Reviews By Randi Stanley, Elie Landau, and TeKay

September 11, 2007

Tuning / Blend 5.0
Energy / Intensity 5.0
Innovation / Creativity 4.7
Soloists 4.7
Sound / Production 5.0
Repeat Listenability 4.7
Tracks
1 Can't Get You Out Of My Head 4.7
2 Star People 4.7
3 Treat Her Like A Lady 4.7
4 Knowing Me Knowing You 4.7
5 This House Is Empty Now 4.7
6 Simarik 4.3
7 Sorry / Hung Up 4.7
8 Angels 4.7
9 All Shook Up 5.0
10 Still Crazy 4.3
11 I Wonder Why 4.3
12 Roof Garden 5.0
13 Nothing Else Matters (live) 4.3
14 Englishman In New York (live) 3.7
15 Hung Up - Reprise (live) 3.3
16 The End 4.3

Recorded 2006 – 2007
Total time: 52:30, 16 songs


Tuning / Blend 5
Energy / Intensity 5
Innovation / Creativity 5
Soloists 5
Sound / Production 5
Repeat Listenability 5
Tracks
1 Can't Get You Out Of My Head 5
2 Star People 5
3 Treat Her Like A Lady 5
4 Knowing Me Knowing You 5
5 This House Is Empty Now 5
6 Simarik 4
7 Sorry / Hung Up 5
8 Angels 5
9 All Shook Up 5
10 Still Crazy 5
11 I Wonder Why 4
12 Roof Garden 5
13 Nothing Else Matters (live) 3
14 Englishman In New York (live) 3
15 Hung Up - Reprise (live) 3
16 The End 4

Be still my beating heart, I am in love with Star People, the latest release from Denmark's baSix. With a cheerful yet silky-smooth sound, these sweet sixteen tracks are a great insight into what this group is about. They have brilliant, creative arrangers within the group and even better mixing and post-production (Bill Hare, Stig Kreutzfeldt, and Oli Poulsen).

Highlights in the track listing include the title track Star People and Treat Her Like A Lady. They are HOT tracks. With rich bass, tightly tuned chords, and soloists that sound like veterans to the business, these tracks deserved 6s. Then, they take the ultra-saccharin sweet stylings of ABBA with Knowing Me, Knowing You and turn it on its head with as a lyrical, lovely ballad. This song is one example of what works wonderfully for baSix: chords span several octaves creating an ethereal environment.

Many of the production effects are taken right out of a European nightclub, especially Madonna's Hung Up. If this track were played in a nightclub you'd be hard-pressed to find someone who recognized it as pure a cappella. It's also a great example of baSix's careful balance between heavy post-production on some tracks and simpler production and mixing when more apropos (such as on All Shook Up and Still Crazy).

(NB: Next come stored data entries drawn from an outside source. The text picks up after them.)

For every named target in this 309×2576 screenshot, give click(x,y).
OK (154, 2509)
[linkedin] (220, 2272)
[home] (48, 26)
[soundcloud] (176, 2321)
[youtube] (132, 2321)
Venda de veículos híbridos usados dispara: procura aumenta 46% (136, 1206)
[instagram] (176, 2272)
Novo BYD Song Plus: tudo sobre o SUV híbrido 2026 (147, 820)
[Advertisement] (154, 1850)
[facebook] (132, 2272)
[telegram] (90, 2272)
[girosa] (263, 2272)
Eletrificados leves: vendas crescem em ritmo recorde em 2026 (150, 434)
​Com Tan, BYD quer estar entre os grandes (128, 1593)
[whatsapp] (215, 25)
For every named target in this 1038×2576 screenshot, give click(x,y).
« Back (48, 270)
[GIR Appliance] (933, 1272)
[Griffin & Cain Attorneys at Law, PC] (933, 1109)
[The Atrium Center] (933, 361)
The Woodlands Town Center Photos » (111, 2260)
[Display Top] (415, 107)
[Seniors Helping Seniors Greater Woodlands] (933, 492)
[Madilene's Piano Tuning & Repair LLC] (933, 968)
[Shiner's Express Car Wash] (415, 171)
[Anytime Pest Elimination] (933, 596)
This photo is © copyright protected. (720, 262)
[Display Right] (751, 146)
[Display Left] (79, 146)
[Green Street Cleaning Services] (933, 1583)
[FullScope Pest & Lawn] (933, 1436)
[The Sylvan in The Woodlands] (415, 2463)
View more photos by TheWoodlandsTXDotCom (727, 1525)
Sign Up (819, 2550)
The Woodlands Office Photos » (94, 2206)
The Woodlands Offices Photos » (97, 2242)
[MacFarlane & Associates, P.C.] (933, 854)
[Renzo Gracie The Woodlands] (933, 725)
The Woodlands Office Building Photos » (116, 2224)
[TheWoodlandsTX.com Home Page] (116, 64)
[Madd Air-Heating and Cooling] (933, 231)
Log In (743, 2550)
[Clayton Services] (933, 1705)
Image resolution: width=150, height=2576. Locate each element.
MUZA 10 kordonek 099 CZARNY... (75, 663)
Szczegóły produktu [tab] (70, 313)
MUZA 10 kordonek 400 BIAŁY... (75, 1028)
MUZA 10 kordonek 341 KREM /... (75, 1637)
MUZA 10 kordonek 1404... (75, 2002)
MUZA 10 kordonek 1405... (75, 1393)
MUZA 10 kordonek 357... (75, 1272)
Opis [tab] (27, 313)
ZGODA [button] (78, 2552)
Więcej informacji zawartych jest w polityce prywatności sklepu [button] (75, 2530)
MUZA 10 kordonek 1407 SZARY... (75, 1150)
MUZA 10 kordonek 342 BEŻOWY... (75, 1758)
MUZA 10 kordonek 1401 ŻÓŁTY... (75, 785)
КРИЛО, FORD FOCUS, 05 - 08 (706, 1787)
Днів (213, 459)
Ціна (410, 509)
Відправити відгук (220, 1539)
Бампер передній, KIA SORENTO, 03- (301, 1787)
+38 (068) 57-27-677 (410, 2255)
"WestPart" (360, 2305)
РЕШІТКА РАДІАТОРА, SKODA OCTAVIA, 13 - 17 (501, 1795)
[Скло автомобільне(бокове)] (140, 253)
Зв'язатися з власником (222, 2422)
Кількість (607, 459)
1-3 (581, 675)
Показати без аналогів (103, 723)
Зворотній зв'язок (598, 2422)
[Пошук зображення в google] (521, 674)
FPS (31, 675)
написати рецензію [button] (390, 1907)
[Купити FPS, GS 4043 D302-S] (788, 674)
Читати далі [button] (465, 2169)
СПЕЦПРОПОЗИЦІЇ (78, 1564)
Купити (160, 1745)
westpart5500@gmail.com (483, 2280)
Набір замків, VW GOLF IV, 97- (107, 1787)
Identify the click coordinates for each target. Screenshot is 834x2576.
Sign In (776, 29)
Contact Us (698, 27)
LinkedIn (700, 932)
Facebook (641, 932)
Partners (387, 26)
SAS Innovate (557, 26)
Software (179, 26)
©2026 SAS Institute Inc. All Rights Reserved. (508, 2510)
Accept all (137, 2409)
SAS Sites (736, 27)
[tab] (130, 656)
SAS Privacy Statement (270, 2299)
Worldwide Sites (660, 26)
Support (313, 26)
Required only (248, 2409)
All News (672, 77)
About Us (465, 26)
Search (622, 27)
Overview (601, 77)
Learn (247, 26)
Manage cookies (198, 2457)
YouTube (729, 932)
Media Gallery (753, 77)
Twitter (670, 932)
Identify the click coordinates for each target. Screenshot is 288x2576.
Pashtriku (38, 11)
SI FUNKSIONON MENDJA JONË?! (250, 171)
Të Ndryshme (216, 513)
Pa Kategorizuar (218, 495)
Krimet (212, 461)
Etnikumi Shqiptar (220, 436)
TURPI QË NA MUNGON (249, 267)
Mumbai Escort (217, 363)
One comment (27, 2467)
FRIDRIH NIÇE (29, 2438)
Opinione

As explained in the liner notes, the track listing was chosen as an homage to the musicians and stars the members of baSix looked up to as children, the ones who influenced baSix in their respective careers as musicians. However, the tracks that feel out of place are Simarik and the live tracks at the end of the album. Simarik was originally a song released by Turkish artist Simarik Tarkan in 1997 and is the only song in another language on the album. I reminded myself why they chose their repertoire, but this one seemed out of left field. The three live tracks, for obvious reasons, do not have the same lush, rich quality as the studio tracks. I was left a big puzzled as to their inclusion as live tracks, then concluding the album with The End as the final studio track. The End is a poignant ending — written by, arranged by and featuring soloist Jakob Hejlesen, who, according to the notes, decided to leave the group after ten years to spend more time with his family.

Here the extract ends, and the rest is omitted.